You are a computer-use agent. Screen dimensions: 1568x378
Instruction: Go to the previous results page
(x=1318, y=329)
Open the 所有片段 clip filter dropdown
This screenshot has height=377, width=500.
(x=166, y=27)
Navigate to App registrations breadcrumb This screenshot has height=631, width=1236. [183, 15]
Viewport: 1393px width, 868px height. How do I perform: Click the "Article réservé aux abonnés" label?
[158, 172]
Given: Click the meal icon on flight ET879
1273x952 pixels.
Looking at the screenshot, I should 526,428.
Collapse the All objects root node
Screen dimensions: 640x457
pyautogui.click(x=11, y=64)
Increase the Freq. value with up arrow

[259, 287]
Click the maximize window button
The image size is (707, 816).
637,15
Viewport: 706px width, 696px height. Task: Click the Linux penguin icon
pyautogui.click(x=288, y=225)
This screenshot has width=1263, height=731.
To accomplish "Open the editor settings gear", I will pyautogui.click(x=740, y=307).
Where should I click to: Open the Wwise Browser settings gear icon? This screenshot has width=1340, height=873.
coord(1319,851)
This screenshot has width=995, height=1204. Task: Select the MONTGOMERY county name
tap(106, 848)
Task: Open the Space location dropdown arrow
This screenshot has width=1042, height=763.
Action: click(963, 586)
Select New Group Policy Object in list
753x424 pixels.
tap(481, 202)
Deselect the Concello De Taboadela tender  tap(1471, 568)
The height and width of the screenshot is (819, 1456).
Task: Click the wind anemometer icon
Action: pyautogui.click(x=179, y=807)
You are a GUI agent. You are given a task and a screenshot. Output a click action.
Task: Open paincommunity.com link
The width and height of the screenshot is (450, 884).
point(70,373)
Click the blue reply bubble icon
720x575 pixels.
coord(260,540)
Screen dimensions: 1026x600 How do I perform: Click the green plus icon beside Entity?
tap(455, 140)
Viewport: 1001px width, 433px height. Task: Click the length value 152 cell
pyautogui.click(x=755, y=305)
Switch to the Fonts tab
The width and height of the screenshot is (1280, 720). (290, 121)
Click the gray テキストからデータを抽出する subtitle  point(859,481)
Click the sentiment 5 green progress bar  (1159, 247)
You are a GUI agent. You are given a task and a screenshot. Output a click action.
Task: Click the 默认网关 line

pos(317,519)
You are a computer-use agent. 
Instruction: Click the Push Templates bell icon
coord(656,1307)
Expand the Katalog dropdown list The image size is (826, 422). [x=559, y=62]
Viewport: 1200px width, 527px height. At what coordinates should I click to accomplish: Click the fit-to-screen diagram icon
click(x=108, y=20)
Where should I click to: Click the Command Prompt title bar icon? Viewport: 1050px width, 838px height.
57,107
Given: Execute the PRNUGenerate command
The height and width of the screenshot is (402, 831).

----------

- [What is required]: Find the word "agent" in the data and copy out each line where it turns up.

- [The completed task]:
You are a computer-use agent. Screen dimensions: 1568x378
You are a GUI agent. You are given a task and a screenshot. Output a click action.
You are a GUI agent. You are given a task and a screenshot. Output a click action.
You are a computer-use agent. 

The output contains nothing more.